Fransızca içindeki bouger kelimesi hareket etmek, hareket ettirmek, yürütmek, taşımak, hareketli, faal, hareket halinde, gitmek, hareket etmek, hareket etmek, kımıldamak, dolaşmak, hareket ettirmek, kımıldatmak, (hafifçe) hareket etmek, kımıldamak, kıpırdamak, çok gezmek, seyahat etmek, sallanma, hareket etmek, harekete geçmek, el işareti yapmak, sallanmak, seğirtmek, yerini değiştirmek, canlı olmak, ilerlemek, fark yaratmak, rahat durmamak/oturmamak, durmadan kıpırdanmak, mücadele vermek, canlandırmak, yerinde duramayan, taşınmayacak olan, yerinde kalmak, hareketsiz kalmak, kımıldamamak, kıpırdamamak, hizaya gelmek, başarılı/iş bitirici kimse, yerinde kalmak, yerinde kalmak, keyfini yaşamak anlamına gelir. Daha fazla bilgi için lütfen aşağıdaki ayrıntılara bakın.

telaffuz dinle

bouger kelimesinin anlamı

hareket etmek

(geçişsiz fiil: Fiil bir nesne olmadan gerçekleşiyor ve sadece öznenin üstünde kalıyorsa bu geçişsiz fiildir (örnek: "çocuk konuşuyor").)
Si tu arrêtes de bouger, la guêpe te laissera tranquille.

hareket ettirmek, yürütmek

verbe transitif (Jeu : un pion,...) (oyunda taşı, vb.)

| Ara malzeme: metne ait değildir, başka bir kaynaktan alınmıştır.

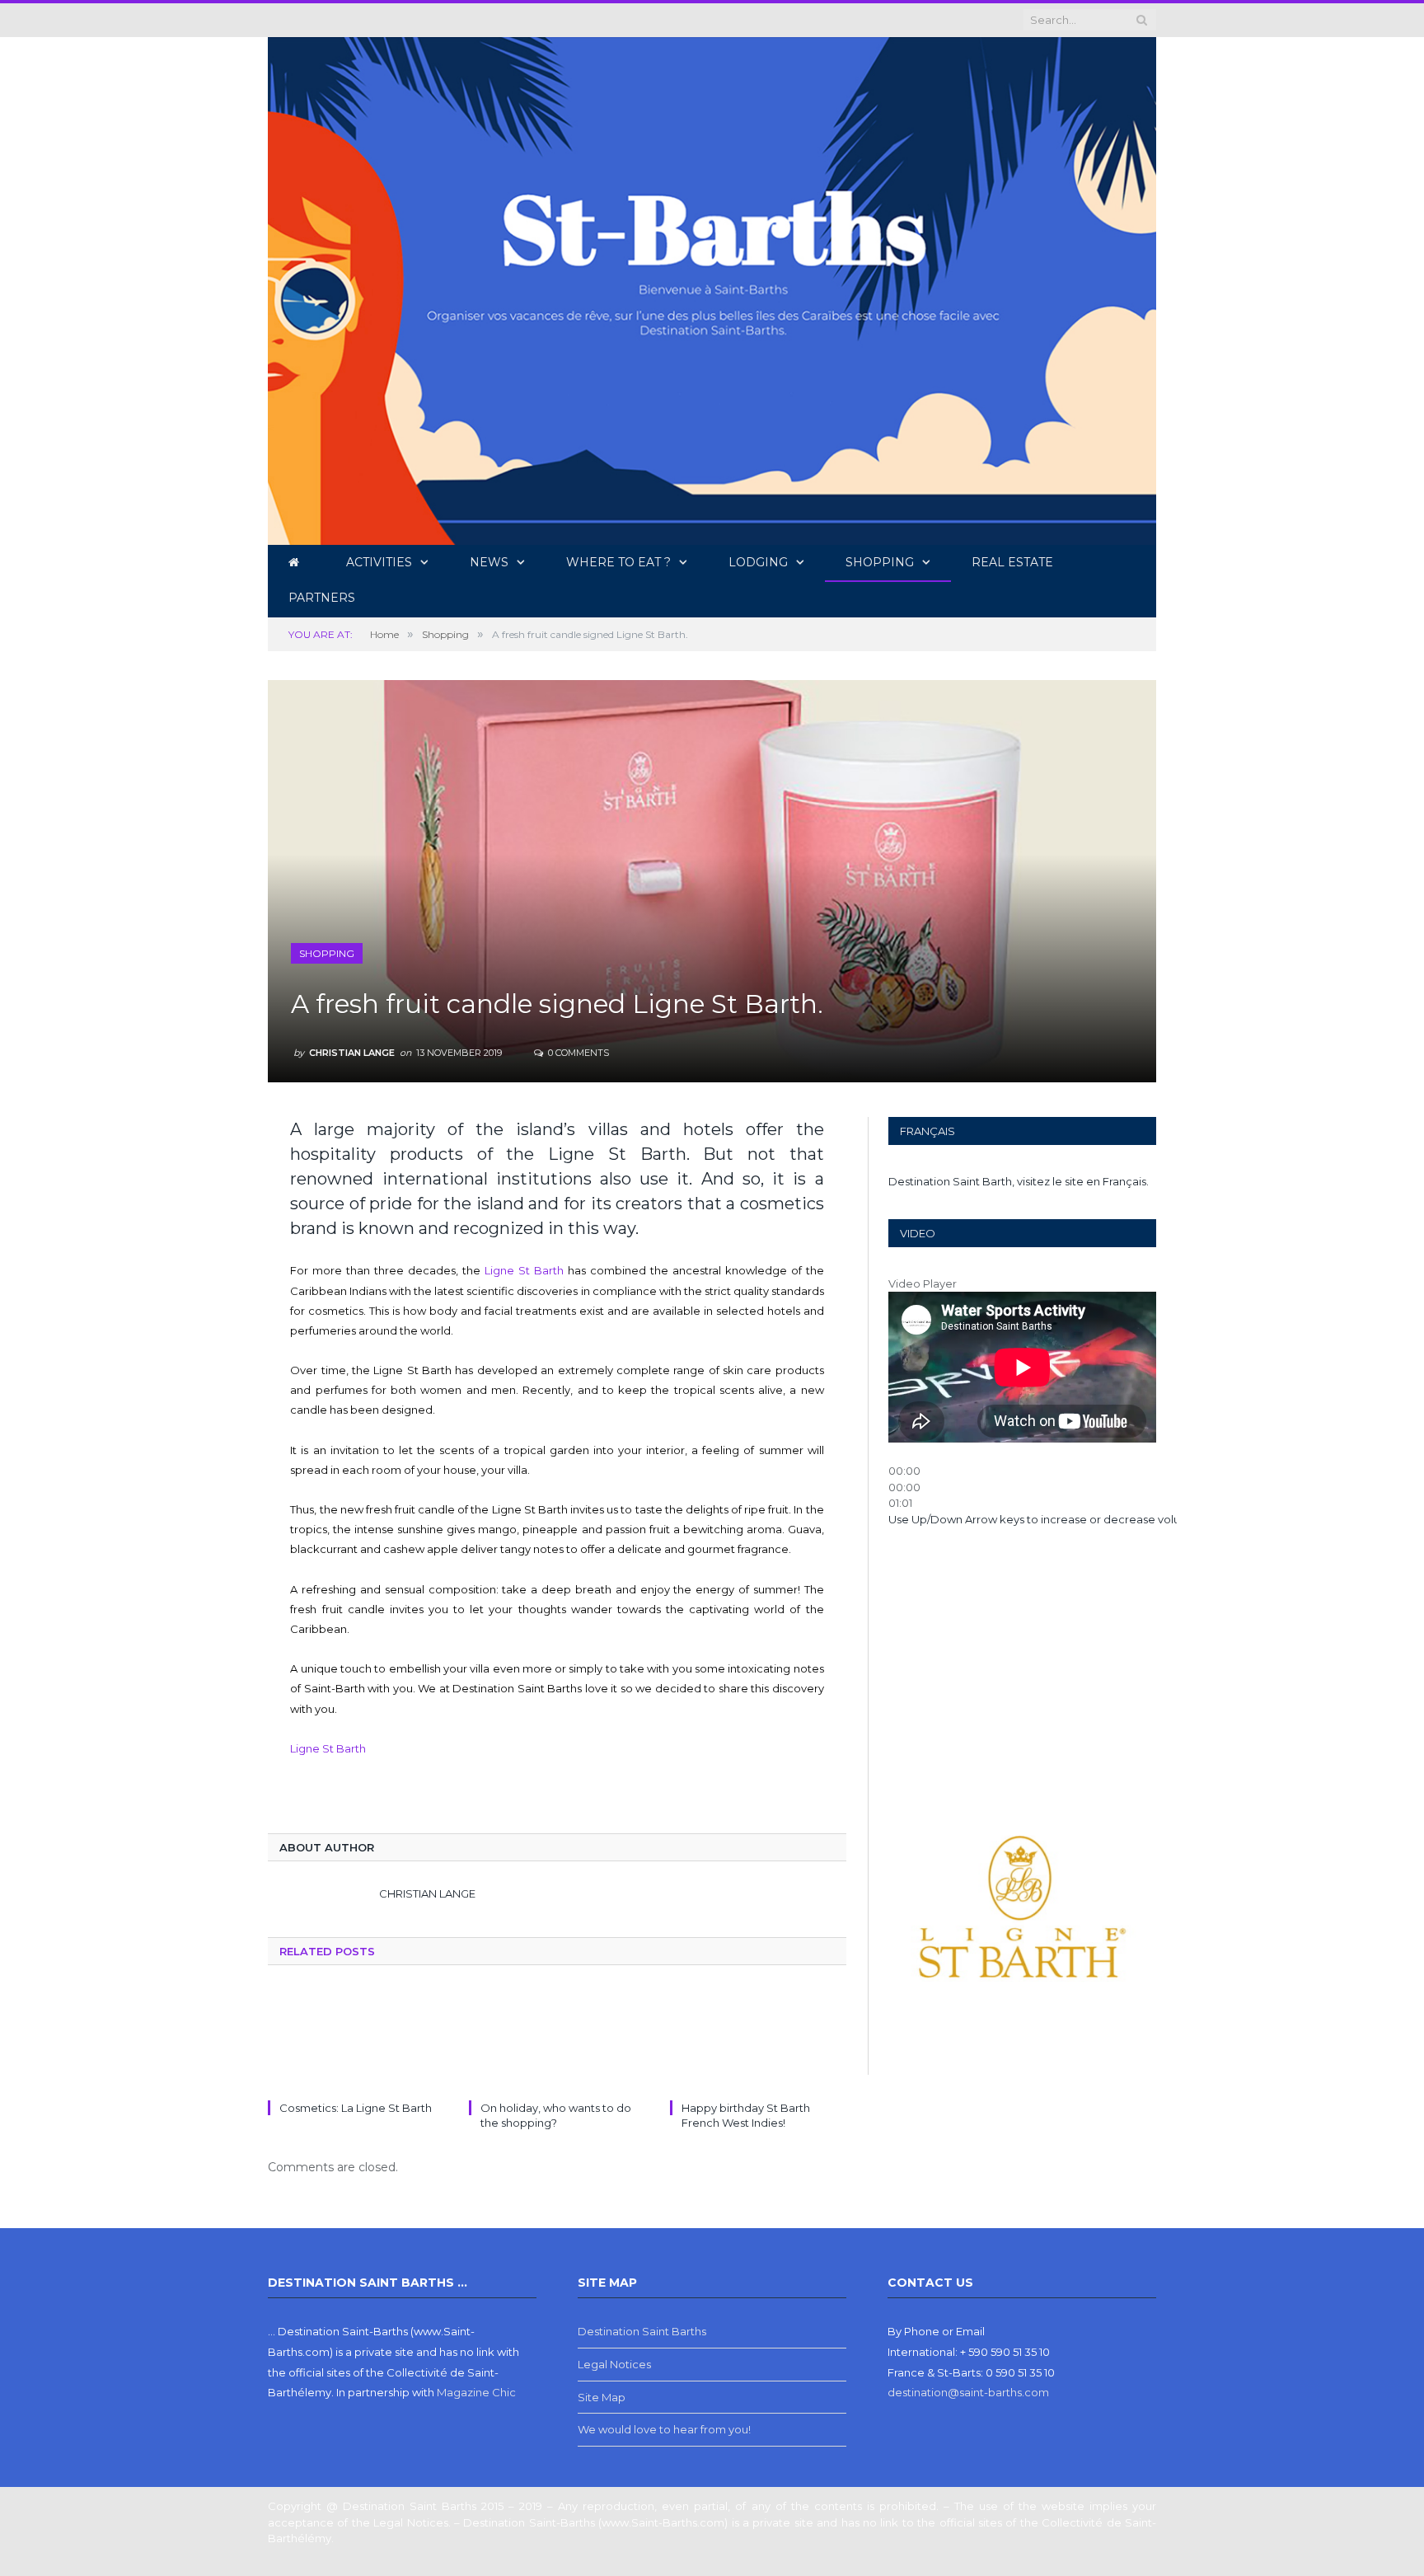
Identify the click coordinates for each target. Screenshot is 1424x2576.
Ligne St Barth (524, 1270)
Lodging (758, 562)
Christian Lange (352, 1052)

(geçişli fiil: Fiillin belirttiği hareket ya da olay nesne üzerinde gerçekleşiyorsa yani bir nesneyi etkiliyorsa bu geçişli fiildir (örnek: "çocuk yemeğini yedi").)
Il a avancé son pion de quatre cases.

taşımak

(geçişli fiil: Fiillin belirttiği hareket ya da olay nesne üzerinde gerçekleşiyorsa yani bir nesneyi etkiliyorsa bu geçişli fiildir (örnek: "çocuk yemeğini yedi").)
J'ai déplacé la voiture plus près de la maison.
ⓘCette phrase n'est pas une traduction de la phrase originale. Televizyonu yatak odamıza taşıdık.

hareketli

(familier)

(sıfat: Varlıkların ve kavramların (isimlerin) niteliklerini, sayılarını, ölçülerini belirtir.)
Après avoir braqué la banque, il n'a pas arrêté de bouger pour fuir les autorités.

faal, hareket halinde

(sıfat: Varlıkların ve kavramların (isimlerin) niteliklerini, sayılarını, ölçülerini belirtir.)
Mes enfants ne s'assoient jamais ! Ils bougent tout le temps.

gitmek

verbe intransitif (familier : partir)

(fiil: Varlıkların ve kavramların (isimlerin) yapmış oldukları hareketleri, içinde bulundukları durumları, etkilendikleri işleri ifade eder.)
Il en avait assez de cette ville alors il a décidé de bouger.

hareket etmek

verbe intransitif

(fiil: Varlıkların ve kavramların (isimlerin) yapmış oldukları hareketleri, içinde bulundukları durumları, etkilendikleri işleri ifade eder.)
Le docteur a dit que je devais bouger pour maintenir mon poids. // Il bouge sans cesse, il ne tient pas longtemps en place.

hareket etmek, kımıldamak

(geçişsiz fiil: Fiil bir nesne olmadan gerçekleşiyor ve sadece öznenin üstünde kalıyorsa bu geçişsiz fiildir (örnek: "çocuk konuşuyor").)
Le bébé n'a pas bougé de toute la nuit.

dolaşmak

(familier)

(fiil: Varlıkların ve kavramların (isimlerin) yapmış oldukları hareketleri, içinde bulundukları durumları, etkilendikleri işleri ifade eder.)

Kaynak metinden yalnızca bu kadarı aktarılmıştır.